# Shark sighted in Iron Cove



## CanuckChubbs (May 2, 2010)

Went for a run this morning and noticed a laminated sign stating a *Warning: Shark Sighting* in Iron Cove Sydney. Apparently a large 2m attacked one of the regular rowers paddle. Don't know of the severity, but just a warning. Apparently it was identified as a possible bull shark.


----------



## CanuckChubbs (May 2, 2010)

kraley said:


> ATTENTION SYDNEY KAYAKERS: THERE ARE SHARKS OUT THERE.
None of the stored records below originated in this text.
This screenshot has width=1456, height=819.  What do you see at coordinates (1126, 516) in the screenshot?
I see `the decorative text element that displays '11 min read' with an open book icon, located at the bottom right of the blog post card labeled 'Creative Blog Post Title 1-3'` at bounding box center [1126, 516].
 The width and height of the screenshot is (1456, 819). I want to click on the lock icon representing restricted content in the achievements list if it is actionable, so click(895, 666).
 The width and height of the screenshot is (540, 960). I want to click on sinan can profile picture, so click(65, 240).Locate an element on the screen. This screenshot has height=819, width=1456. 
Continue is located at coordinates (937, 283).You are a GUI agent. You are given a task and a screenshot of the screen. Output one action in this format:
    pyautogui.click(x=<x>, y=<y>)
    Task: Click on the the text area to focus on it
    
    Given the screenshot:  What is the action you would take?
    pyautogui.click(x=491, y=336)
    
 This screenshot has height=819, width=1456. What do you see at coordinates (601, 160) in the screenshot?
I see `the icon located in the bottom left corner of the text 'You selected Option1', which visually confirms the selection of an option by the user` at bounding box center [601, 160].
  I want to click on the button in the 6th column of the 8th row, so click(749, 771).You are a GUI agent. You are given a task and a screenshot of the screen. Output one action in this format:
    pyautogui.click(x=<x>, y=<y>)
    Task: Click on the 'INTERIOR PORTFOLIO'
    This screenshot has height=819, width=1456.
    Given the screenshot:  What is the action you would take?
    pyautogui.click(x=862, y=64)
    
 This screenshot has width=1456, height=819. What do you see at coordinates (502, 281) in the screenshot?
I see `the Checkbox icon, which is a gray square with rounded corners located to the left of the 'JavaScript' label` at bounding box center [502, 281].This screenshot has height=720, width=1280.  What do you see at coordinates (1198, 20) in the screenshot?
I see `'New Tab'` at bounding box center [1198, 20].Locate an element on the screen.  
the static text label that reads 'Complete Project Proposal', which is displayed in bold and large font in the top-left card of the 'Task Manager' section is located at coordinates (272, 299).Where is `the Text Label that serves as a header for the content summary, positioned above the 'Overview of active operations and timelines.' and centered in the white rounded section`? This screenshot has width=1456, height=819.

 :lol: :lol: :lol: :lol: :lol: I didn't think that it was going to come as a surprise to people. Just worth a mention since the majority of the rowers on Lane Cove are young high school students. And today I watched one of them roll over and the boat took their sweet as time getting there.


----------



## sarod420 (Sep 25, 2009)

Did he happen to have a 12/0 hook attached to is ankle?


----------



## wayner (Jan 7, 2009)

just wonder how many sharks are west of the sydney harbour bridge.
i see at least one a year and the last one was a blue shark near the old bridge there at blackwattle bay.think thats the the location where our ken goes fishing for jewies at night.and i believe most of the bull sharks are up the river chasing mullet as thats why so many of the rowers get their paddles or oars bitten as when you listern to the splash they make it sounds like a big mullet leaping out of the water.so then when the big biteys come over for a nibble.so the sharks are more interested in fish than us so i dont really worry about them

wayne


----------